## Source passage
++++++++
6L6 Tube / Valve: 6L6G & 807

- the 6L6 valve or tube represented a milestone in vacuum tube technology along with its sibling the 807 used in many radio transmitters.

History of the Valve / Tube Includes:
History overview     Early discoveries     Fleming's oscillation valve     de Forest's Audion     Development of the basic idea     R-type valve     6L6 valve    

The 6L6 vacuum tube or thermionic valve was one of the most iconic valves ever produced.

The 6L6 first appeared before the Second World War, and was widely used in many applications, especially in audio amplifier, finding particular favour in guitar amplifiers.

A development of the 6L6 was the 807 - a valve that took the basic 6L6 design, but used a top cap connection for the anode to enable it to be used in RF power applications.

6L6 history & introduction

The 6L6 valve design was undertaken in the mid-1930s. At this time Phillips had introduced its pentode valves and patented the idea. As the performance of triodes was far exceeded by that of tetrode and pentode valves, RCA developed and introduced the 6L6. The 6L6 was a beam tetrode and by adopting this format, it enabled them to circumvent the pentode concept.
++++++++
## Extracted information
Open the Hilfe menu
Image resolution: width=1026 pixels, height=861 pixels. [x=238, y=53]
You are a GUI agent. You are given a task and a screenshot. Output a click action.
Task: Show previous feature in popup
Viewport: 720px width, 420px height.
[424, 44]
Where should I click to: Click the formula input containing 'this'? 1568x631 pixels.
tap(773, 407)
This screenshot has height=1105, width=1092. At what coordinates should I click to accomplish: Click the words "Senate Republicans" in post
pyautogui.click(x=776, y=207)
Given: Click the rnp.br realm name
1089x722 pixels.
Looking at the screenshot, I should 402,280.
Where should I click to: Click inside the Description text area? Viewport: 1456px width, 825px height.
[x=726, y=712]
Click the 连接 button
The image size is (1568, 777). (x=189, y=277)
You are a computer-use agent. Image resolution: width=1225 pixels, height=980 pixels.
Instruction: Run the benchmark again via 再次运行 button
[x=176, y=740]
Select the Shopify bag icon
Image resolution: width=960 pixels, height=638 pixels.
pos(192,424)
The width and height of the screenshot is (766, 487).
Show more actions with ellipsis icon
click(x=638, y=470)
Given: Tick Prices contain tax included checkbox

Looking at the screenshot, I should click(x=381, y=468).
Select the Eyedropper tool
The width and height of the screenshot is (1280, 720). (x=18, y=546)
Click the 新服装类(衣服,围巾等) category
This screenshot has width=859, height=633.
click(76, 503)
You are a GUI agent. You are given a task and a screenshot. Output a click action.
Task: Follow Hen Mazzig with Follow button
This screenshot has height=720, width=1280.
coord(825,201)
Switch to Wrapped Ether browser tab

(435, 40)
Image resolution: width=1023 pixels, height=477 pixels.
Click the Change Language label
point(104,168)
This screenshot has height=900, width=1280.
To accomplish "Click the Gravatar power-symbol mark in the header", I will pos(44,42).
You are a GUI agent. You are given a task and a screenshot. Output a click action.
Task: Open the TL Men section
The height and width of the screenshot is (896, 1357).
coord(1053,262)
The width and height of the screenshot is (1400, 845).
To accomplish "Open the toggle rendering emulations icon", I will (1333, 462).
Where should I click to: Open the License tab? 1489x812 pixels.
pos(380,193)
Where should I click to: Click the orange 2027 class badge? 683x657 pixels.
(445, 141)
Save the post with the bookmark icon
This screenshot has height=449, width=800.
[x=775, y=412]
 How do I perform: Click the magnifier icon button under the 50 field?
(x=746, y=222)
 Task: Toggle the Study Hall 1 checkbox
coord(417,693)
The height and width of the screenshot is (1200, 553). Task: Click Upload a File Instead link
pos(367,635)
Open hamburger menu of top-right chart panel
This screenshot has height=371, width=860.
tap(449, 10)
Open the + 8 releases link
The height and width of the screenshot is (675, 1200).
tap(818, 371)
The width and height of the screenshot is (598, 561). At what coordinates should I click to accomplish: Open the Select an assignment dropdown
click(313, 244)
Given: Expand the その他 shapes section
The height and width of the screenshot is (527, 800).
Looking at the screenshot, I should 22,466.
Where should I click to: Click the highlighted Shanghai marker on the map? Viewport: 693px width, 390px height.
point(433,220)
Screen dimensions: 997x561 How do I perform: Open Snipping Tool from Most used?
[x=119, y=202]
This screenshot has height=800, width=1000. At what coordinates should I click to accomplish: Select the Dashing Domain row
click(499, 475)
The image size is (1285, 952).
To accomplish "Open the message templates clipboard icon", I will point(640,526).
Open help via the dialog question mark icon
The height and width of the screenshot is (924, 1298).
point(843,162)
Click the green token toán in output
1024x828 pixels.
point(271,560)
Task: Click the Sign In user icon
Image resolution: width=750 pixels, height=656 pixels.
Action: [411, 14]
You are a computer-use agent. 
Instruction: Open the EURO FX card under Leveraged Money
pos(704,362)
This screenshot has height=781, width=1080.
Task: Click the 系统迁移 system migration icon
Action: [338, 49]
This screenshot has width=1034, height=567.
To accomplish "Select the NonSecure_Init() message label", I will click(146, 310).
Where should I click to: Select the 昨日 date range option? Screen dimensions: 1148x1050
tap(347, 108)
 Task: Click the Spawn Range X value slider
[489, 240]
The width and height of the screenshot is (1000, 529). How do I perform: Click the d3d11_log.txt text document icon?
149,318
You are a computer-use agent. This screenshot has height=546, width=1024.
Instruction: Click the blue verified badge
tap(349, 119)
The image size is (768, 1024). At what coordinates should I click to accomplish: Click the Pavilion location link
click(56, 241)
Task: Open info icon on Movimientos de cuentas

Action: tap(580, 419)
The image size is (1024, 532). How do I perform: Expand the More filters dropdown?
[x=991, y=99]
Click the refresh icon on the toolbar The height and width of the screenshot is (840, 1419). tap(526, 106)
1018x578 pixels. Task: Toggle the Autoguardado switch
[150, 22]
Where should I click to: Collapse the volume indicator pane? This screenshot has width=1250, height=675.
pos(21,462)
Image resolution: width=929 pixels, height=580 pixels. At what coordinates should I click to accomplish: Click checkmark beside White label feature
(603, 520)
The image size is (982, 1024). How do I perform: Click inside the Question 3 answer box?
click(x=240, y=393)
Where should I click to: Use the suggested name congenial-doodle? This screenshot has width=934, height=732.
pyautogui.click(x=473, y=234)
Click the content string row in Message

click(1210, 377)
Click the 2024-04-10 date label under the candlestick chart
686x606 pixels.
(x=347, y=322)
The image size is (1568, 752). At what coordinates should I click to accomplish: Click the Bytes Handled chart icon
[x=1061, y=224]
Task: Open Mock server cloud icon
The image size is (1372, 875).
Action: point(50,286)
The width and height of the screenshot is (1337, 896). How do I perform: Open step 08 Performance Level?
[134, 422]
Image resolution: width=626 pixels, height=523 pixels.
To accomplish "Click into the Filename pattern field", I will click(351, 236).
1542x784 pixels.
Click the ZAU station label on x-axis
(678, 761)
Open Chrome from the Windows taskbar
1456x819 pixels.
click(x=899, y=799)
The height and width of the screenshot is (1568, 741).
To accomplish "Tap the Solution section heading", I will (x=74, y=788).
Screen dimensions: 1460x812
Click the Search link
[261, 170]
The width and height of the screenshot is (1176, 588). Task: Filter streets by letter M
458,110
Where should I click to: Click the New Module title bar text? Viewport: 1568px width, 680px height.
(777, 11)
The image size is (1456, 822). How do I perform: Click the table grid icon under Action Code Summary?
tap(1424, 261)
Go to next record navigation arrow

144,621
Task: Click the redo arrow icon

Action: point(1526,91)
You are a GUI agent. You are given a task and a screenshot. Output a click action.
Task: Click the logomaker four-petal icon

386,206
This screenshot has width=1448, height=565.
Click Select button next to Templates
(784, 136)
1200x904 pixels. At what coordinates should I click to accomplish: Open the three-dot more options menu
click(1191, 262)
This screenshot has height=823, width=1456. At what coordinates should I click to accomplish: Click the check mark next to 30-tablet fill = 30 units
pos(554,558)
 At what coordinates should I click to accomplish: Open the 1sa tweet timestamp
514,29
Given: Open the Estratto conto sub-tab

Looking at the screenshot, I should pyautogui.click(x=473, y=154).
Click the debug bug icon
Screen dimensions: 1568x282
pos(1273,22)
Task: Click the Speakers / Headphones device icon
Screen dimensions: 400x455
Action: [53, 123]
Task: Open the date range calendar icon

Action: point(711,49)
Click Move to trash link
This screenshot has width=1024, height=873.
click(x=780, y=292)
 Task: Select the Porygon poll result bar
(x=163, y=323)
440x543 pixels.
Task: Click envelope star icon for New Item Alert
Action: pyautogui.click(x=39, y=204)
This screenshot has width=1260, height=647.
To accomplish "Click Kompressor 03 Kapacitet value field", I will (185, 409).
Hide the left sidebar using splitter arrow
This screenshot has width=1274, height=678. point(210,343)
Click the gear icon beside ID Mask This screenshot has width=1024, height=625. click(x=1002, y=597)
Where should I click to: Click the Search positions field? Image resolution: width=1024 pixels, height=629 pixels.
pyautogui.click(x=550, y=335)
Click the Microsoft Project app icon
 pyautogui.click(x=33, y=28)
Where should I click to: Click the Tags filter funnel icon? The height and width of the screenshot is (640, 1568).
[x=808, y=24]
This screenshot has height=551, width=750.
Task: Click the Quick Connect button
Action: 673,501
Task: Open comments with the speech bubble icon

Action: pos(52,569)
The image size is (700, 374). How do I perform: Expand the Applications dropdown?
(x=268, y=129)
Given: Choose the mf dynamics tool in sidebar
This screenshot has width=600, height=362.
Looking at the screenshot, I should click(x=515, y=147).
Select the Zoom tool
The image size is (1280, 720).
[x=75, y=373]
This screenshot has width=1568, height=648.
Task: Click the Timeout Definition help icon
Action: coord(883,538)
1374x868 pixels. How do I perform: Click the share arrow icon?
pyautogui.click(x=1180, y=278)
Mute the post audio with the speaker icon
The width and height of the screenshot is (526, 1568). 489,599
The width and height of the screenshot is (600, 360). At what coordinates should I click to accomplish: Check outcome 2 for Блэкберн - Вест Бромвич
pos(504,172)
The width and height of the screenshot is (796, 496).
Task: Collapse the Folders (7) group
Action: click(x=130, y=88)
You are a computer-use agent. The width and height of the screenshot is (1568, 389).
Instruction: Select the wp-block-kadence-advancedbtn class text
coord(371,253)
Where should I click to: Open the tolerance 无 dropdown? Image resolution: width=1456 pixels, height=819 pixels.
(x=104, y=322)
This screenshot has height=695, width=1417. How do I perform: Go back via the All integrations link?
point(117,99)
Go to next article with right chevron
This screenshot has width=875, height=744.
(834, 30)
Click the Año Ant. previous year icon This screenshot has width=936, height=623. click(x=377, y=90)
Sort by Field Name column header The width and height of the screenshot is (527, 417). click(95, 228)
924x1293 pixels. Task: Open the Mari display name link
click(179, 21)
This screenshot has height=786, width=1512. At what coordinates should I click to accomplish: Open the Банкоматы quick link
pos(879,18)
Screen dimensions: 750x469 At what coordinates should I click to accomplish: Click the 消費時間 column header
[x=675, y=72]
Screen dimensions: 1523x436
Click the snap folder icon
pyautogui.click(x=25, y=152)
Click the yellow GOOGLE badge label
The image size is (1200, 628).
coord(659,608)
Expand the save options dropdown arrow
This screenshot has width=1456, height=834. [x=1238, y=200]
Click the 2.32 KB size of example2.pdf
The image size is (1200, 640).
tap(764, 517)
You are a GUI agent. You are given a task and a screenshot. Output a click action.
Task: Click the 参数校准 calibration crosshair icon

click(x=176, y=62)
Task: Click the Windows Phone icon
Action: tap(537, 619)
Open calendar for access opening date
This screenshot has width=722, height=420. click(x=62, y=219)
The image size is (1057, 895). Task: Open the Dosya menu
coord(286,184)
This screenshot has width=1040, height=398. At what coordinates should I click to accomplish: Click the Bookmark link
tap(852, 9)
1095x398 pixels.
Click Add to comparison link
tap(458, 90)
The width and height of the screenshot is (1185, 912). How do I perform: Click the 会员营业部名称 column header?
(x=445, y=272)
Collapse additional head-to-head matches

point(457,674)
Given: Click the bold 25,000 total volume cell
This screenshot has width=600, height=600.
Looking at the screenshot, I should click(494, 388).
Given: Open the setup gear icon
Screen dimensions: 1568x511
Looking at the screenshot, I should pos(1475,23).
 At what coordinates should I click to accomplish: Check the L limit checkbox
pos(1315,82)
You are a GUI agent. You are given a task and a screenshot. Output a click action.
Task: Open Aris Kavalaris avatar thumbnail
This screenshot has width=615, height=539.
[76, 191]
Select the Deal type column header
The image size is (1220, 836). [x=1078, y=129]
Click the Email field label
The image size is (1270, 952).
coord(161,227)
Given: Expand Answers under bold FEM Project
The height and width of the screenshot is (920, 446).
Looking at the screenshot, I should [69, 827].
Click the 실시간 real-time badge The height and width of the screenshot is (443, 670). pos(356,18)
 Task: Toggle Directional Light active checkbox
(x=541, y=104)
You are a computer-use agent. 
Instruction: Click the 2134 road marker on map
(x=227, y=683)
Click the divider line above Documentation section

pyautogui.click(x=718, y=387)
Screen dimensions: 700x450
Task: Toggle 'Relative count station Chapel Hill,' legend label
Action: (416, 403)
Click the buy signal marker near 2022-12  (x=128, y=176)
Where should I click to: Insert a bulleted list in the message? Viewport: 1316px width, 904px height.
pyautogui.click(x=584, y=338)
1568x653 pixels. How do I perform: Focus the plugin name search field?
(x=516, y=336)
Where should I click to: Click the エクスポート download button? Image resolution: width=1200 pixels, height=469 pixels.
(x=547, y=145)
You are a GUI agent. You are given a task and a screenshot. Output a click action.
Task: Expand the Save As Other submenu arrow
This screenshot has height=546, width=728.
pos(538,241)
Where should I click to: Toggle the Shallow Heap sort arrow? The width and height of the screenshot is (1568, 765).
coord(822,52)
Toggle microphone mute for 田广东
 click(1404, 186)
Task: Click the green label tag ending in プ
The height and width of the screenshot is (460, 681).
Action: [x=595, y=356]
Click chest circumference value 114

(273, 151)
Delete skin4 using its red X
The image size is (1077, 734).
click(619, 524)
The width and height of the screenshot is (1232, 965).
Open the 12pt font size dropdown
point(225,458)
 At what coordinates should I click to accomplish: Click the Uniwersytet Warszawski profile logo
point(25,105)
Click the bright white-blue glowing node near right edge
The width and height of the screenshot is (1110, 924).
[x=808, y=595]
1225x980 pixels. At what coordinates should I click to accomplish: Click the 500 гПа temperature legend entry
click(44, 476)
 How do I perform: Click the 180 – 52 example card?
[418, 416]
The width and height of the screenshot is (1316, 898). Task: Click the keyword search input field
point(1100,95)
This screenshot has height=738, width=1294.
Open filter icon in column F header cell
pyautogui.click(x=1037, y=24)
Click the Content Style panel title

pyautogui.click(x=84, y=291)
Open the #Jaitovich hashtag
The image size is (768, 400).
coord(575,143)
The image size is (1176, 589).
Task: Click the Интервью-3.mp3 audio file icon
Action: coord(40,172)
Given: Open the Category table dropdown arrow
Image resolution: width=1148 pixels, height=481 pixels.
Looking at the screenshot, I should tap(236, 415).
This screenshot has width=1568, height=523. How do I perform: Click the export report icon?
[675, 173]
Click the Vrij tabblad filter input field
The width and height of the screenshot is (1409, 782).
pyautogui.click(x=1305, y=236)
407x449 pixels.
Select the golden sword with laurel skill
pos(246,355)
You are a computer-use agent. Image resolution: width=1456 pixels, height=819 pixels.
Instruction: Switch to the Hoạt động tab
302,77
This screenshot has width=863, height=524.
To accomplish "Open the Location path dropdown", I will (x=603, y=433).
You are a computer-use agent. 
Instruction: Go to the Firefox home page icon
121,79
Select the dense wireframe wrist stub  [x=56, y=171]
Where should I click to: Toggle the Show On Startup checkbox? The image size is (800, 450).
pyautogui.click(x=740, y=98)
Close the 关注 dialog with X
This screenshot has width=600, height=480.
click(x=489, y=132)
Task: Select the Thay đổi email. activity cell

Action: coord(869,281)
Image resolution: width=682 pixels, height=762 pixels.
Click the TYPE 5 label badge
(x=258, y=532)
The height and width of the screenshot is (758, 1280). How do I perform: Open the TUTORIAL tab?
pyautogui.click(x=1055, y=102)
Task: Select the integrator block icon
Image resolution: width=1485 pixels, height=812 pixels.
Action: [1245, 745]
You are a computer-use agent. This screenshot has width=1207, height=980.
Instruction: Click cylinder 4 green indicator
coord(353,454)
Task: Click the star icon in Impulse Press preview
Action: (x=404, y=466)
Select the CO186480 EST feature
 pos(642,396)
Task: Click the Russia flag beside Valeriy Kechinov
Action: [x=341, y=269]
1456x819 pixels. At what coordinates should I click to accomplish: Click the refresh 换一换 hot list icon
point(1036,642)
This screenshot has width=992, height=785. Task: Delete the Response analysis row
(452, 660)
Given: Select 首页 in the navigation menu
++++++++
## Exercise task
Update the passage on the 6L6 valve by rewriting it starting at "The 6L6 first" and ending at "in guitar amplifiers.", with "guitar amplifiers" changed to "hi-fi amplifiers".

## Expected answer
The 6L6 first appeared before the Second World War, and was widely used in many applications, especially in audio amplifier, finding particular favour in hi-fi amplifiers.